- Study material
+++
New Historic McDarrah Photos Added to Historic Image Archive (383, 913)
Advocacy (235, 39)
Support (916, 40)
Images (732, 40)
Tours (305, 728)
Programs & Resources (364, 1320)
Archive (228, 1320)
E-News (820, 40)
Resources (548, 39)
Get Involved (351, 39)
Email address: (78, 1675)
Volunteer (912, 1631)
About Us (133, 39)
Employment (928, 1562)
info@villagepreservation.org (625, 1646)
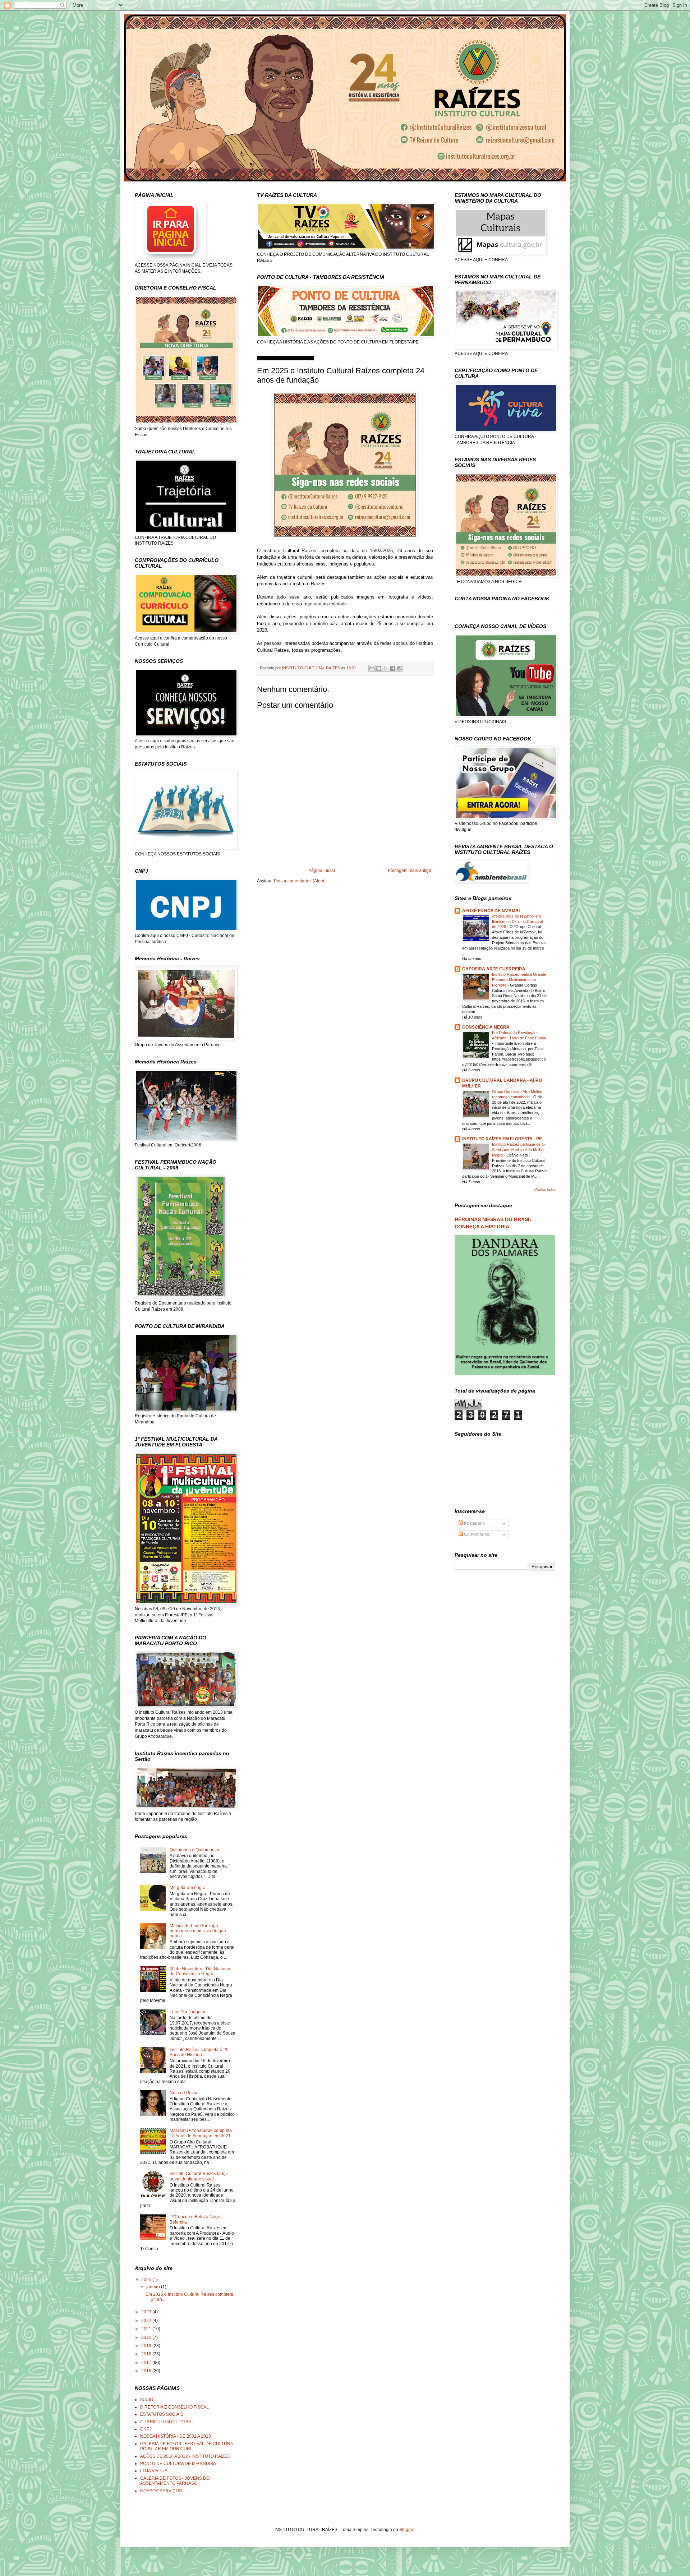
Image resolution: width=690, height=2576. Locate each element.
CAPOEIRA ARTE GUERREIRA (493, 968)
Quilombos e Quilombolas (195, 1849)
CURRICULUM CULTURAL (167, 2421)
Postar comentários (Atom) (300, 880)
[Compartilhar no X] (385, 668)
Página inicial (321, 870)
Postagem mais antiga (409, 870)
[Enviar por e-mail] (372, 668)
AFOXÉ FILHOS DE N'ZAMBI (491, 910)
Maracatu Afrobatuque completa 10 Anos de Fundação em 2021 (201, 2133)
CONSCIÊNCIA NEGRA (486, 1027)
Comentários (476, 1534)
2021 (146, 2328)
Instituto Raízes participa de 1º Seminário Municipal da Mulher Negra (518, 1149)
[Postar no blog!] (378, 668)
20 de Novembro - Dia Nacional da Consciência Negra (200, 1971)
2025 (146, 2279)
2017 (146, 2362)
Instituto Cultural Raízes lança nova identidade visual (199, 2176)
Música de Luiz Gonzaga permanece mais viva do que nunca (198, 1931)
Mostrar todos (544, 1189)
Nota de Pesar (184, 2092)
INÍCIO (146, 2399)
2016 (146, 2370)
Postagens (474, 1523)
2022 (146, 2320)
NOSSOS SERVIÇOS (161, 2490)
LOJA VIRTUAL (155, 2470)
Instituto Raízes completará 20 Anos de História (199, 2052)
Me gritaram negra (188, 1887)
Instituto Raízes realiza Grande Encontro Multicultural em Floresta (519, 979)
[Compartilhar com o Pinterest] (399, 668)
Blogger (406, 2529)
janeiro (153, 2286)
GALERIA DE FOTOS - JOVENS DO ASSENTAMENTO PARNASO (175, 2481)
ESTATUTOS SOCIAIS (161, 2414)
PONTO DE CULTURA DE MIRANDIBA (178, 2463)
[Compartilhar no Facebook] (392, 668)
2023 (146, 2311)
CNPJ (146, 2429)
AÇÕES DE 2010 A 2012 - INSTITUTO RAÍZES (185, 2456)
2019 (146, 2345)
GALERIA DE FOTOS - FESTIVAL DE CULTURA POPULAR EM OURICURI (186, 2446)
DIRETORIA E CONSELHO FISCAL (174, 2407)
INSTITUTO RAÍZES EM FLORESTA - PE (502, 1138)
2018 (146, 2353)
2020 (146, 2337)
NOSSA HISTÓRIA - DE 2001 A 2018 (175, 2436)
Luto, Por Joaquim (187, 2011)
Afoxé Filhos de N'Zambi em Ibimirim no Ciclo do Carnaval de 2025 (517, 921)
+++
- Task objective
The answer consists only of the lines from the one containing "2016 (146, 2370)" to the end of the records, each written out exactly.

- Expected answer
2016 (146, 2370)
Postagens (474, 1523)
2022 (146, 2320)
NOSSOS SERVIÇOS (161, 2490)
LOJA VIRTUAL (155, 2470)
Instituto Raízes completará 20 Anos de História (199, 2052)
Me gritaram negra (188, 1887)
Instituto Raízes realiza Grande Encontro Multicultural em Floresta (519, 979)
[Compartilhar com o Pinterest] (399, 668)
Blogger (406, 2529)
janeiro (153, 2286)
GALERIA DE FOTOS - JOVENS DO ASSENTAMENTO PARNASO (175, 2481)
ESTATUTOS SOCIAIS (161, 2414)
PONTO DE CULTURA DE MIRANDIBA (178, 2463)
[Compartilhar no Facebook] (392, 668)
2023 (146, 2311)
CNPJ (146, 2429)
AÇÕES DE 2010 A 2012 - INSTITUTO RAÍZES (185, 2456)
2019 (146, 2345)
GALERIA DE FOTOS - FESTIVAL DE CULTURA POPULAR EM OURICURI (186, 2446)
DIRETORIA E CONSELHO FISCAL (174, 2407)
INSTITUTO RAÍZES EM FLORESTA - PE (502, 1138)
2018 (146, 2353)
2020 (146, 2337)
NOSSA HISTÓRIA - DE 2001 A 2018 (175, 2436)
Luto, Por Joaquim (187, 2011)
Afoxé Filhos de N'Zambi em Ibimirim no Ciclo do Carnaval de 2025 (517, 921)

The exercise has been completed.